Consider a sequence of length n>3 of the form a....?b. The ? can be any of m-1 characters (anything except b). One of these is a. So D(n) = S(n-1) + (m-2)D(n-1). Using a similar argument, one can figure out that S(n) = (M-1)D(n-1).

For example, how many strings are there of the form a??b? Well, the character just before the b could be a or something else. How many strings are there when it's a? Well, it's the same as the number of strings of the form a?a. How many strings are there when it's something else? Well it's the same as the number of strings of the form a?c multiplied by the number of choices we had for c (namely: m-2 -- everything except for a which we've already counted, and b which is excluded by the rules).

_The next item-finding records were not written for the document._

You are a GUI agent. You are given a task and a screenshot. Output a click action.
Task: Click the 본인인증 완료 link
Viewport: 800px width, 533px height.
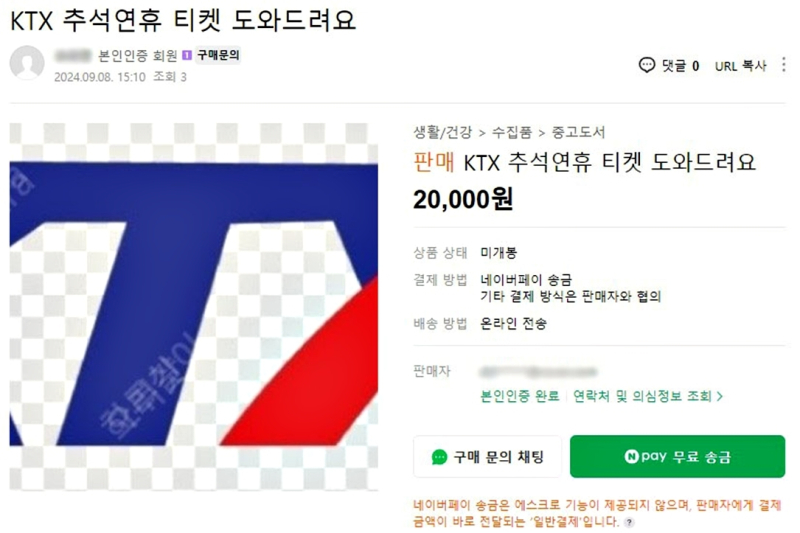pos(520,396)
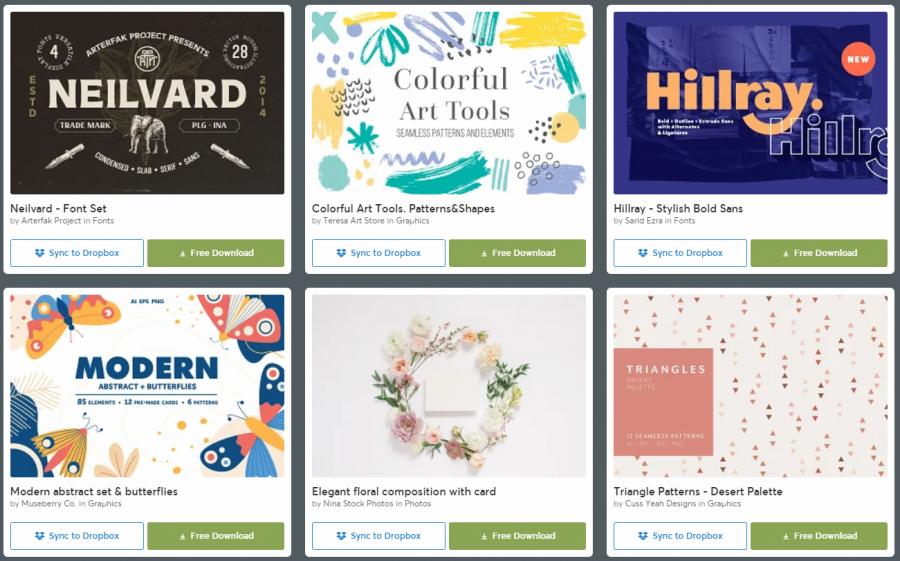Open the Neilvard preview thumbnail
Screen dimensions: 900x561
(147, 103)
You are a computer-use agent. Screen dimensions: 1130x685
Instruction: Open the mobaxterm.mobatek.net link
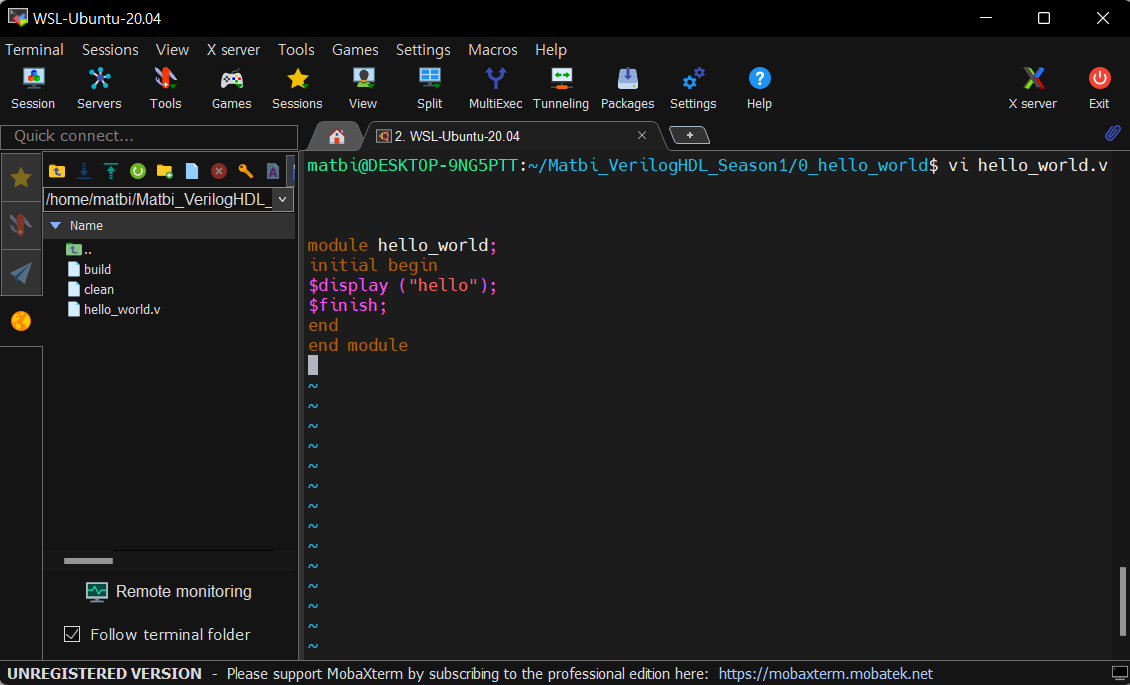pos(825,674)
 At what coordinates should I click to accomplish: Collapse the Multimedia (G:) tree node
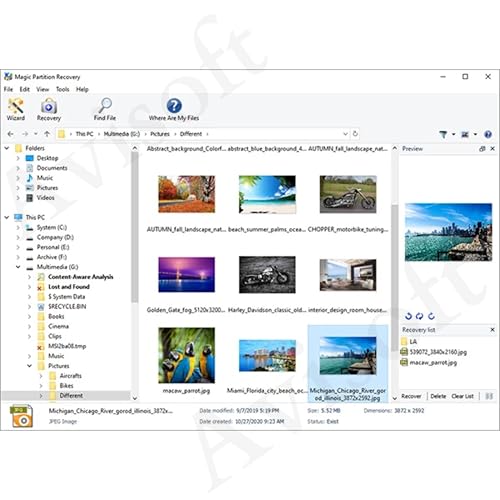click(x=18, y=267)
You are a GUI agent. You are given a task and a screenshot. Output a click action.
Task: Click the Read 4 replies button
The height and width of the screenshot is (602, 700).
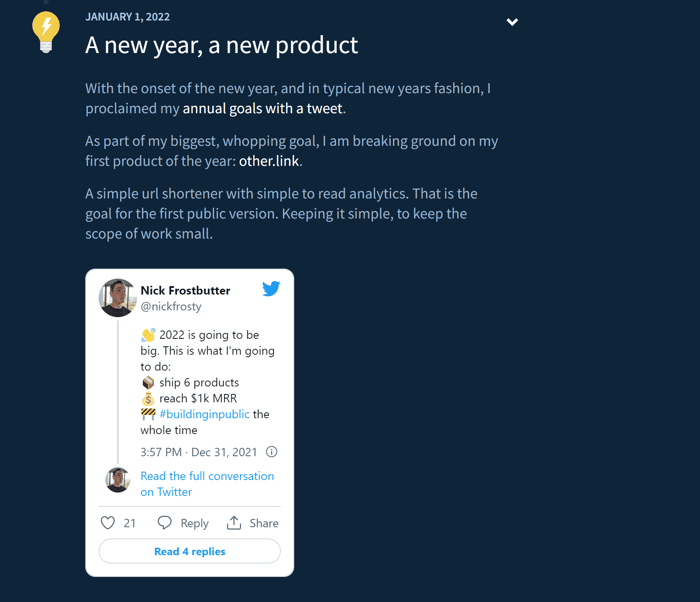click(x=190, y=551)
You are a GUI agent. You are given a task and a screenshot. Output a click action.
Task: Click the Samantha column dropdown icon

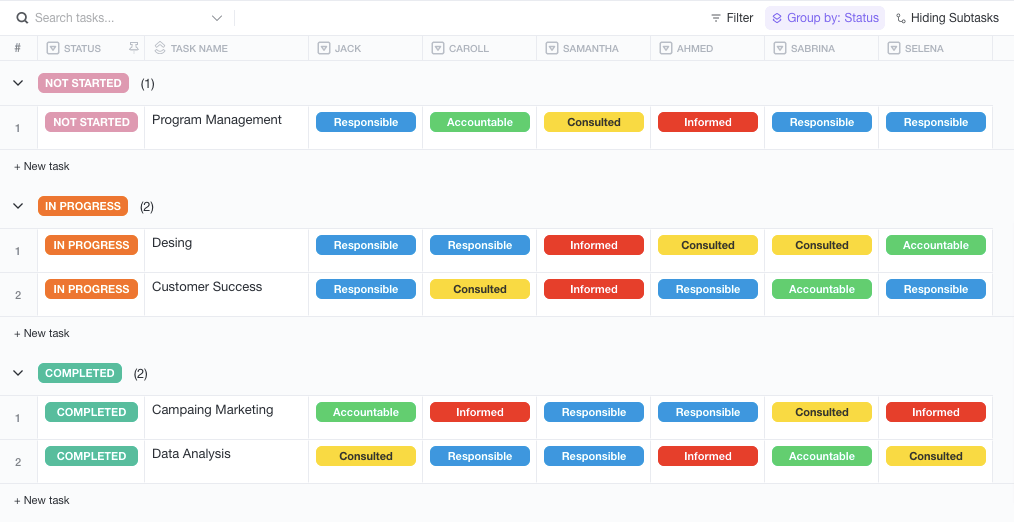[552, 48]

If n is odd, we can consider the middle character. Consider a sequence of length n of the form a...?...b. The ? (which is in the center of the string) can be a, b, or one of the other M-2 characters. Thus D(2n+1) = S(n+1)D(n+1) + D(n+1)S(n+1) + (M-2)D(n+1)D(n+1). Similarly, S(2n+1) = S(n+1)S(n+1) + (M-1)D(n+1)D(n+1).

For small n, S(2)=0, S(3)=M-1, D(2)=1, D(3)=M-2.

We can use the above equations (the first set for even n>3, the second set for odd n>3, and the base cases for n=2 or 3 to compute the result you need in O(log N) arithmetic operations. Presumably the question asks you to compute the result modulo something (since the result grows like O(M^(N-2)), but that's easy to incorporate into the results.

Working code that uses this approach:

def C(n, m, p):
    if n == 2:
        return 0, 1
    if n == 3:
        return (m-1)%p, (m-2)%p
    if n % 2 == 0:
        S, D = C(n-1, m, p)
        return ((m-1) * D)%p, (S + (m-2) * D)%p
    else:
        S, D = C((n-1)//2+1, m, p)
        return (S*S + (m-1)*D*D)%p, (2*S*D + (m-2)*D*D)%p

Note that in this code, C(n, m, p) returns two numbers -- S(n)%p and D(n)%p.

For example:

>>> p = 2**64 - 59  # Some large prime
>>> print(C(4, 128, p))
>>> print(C(5, 128, p))
>>> print(C(10**15, 128, p))

(16002, 16003)
(2032381, 2032380)
(12557489471374801501, 12557489471374801502)

Looking at these examples, it seems like D(n) = S(n) + (-1)^n. If that's true, the code can be simplified a bit I guess.

Another, perhaps easier, way to do it efficiently is to use a matrix and the first set of equations. (Sorry for the ascii art -- this diagram is a vector = matrix * vector):

(D(n)) = (M-2  1) * (D(n-1))
(S(n)) = (M-1  0)   (S(n-1))

Telescoping this, and using that D(2)=1, S(2)=0:

(D(n)) = (M-2  1)^(n-2) (1)
(S(n)) = (M-1  0)       (0)

You can perform the matrix power using exponentiation by squaring in O(log n) time.

Here's working code, including the examples (which you can check produce the same values as the code above). Most of the code is actually matrix multiply and matrix power -- you can probably replace a lot of it with numpy code if you use that package.

def mat_mul(M, N, p):
    R = [[0, 0], [0, 0]]
    for i in range(2):
        for j in range(2):
            for k in range(2):
                R[i][j] += M[i][k] * N[k][j]
                R[i][j] %= p
    return R

def mat_pow(M, n, p):
    if n == 0:
        return [[1, 0], [0, 1]]
    if n == 1:
        return M
    if n % 2 == 0:
        R = mat_pow(M, n//2, p)
        return mat_mul(R, R, p)
    return mat_mul(M, mat_pow(M, n-1, p), p)

def Cmat(n, m, p):
    M = [((m-2), 1), (m-1, 0)]
    M = mat_pow(M, n-2, p)
    return M[1][0], M[0][0]

p = 2**64 - 59
print(Cmat(4, 128, p))
print(Cmat(5, 128, p))
print(Cmat(10**15, 128, p))

Upvotes: 2

k_ssb
k_ssb

Reputation: 6252

You only need to count the number of acceptable sequences, not find them explicitly. It turns out that it doesn't matter what the majority of the characters are. There are only 4 kinds of characters that matter:

  • The first character
  • The last character
  • The last-used character, so you don't repeat characters consecutively
  • All other characters

In other words, you don't need to iterate over all 10^15 characters. You only need to consider the four cases above, since most characters can be lumped together into the last case.